Update this listing so every "screenshot" becomes "screen image" and nothing else changes. Leave the pictures out of your answer.
─── Extracted information ───
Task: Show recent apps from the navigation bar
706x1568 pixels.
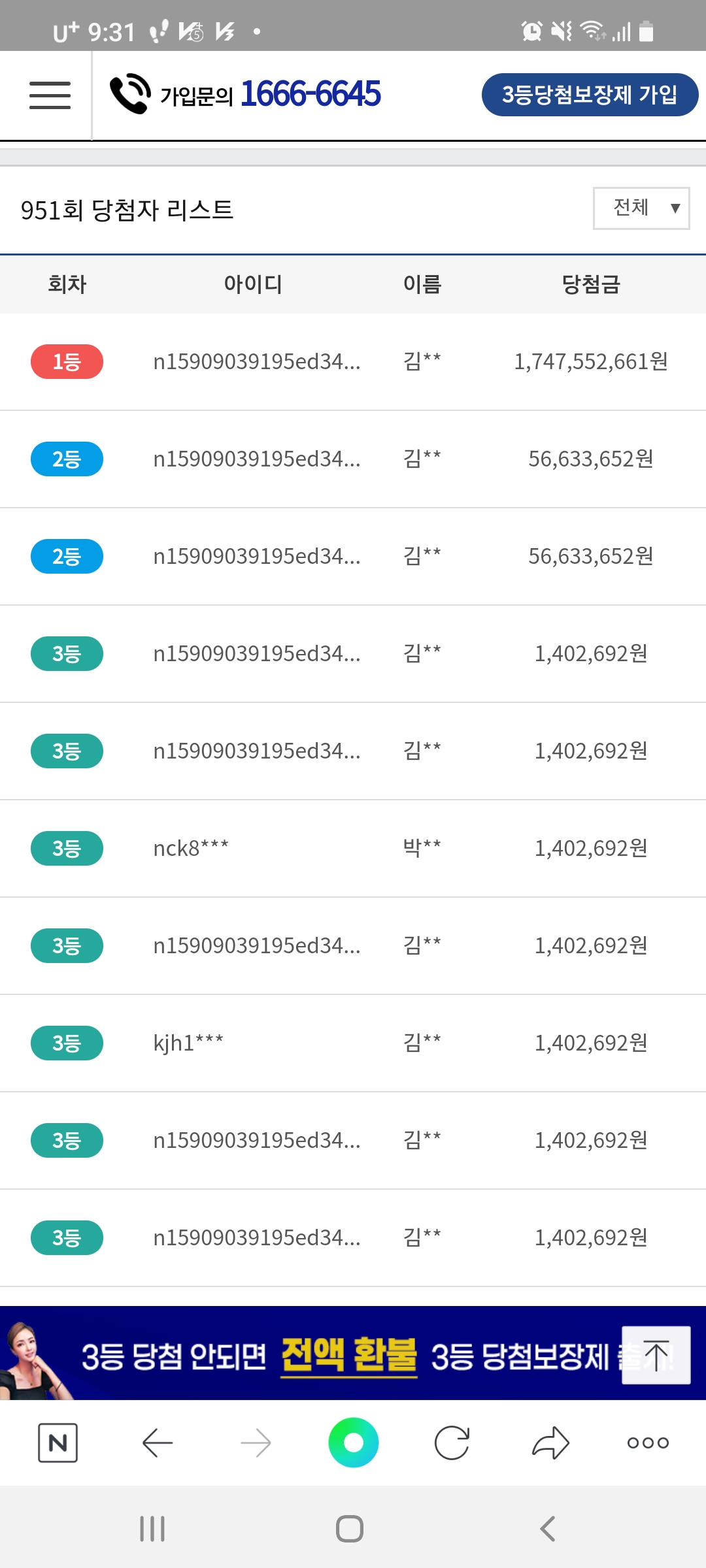Action: pyautogui.click(x=152, y=1529)
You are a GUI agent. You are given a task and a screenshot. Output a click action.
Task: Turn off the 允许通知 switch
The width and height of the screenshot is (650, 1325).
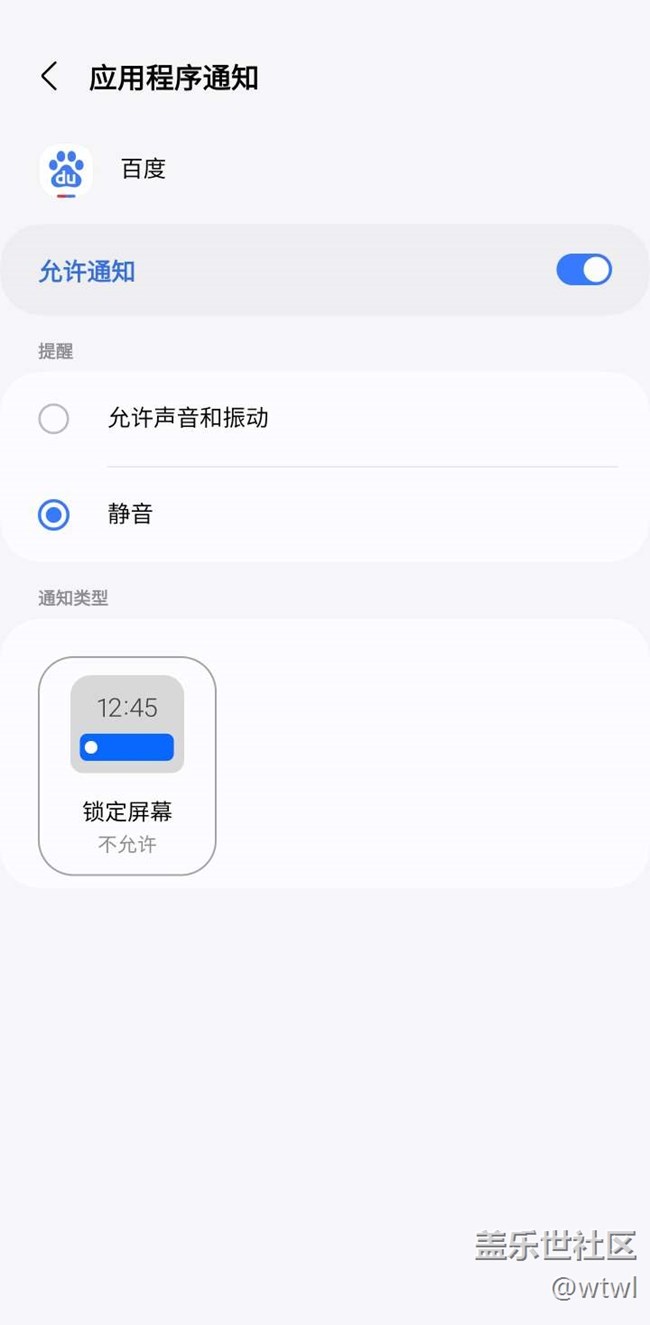click(584, 270)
───
→ **Finished task**
Task: Show recent apps from the navigation bar
706x1568 pixels.
Action: pyautogui.click(x=152, y=1529)
You are a GUI agent. You are given a task and a screen image. Output a click action.
Task: Turn off the 允许通知 switch
The width and height of the screen image is (650, 1325).
click(584, 270)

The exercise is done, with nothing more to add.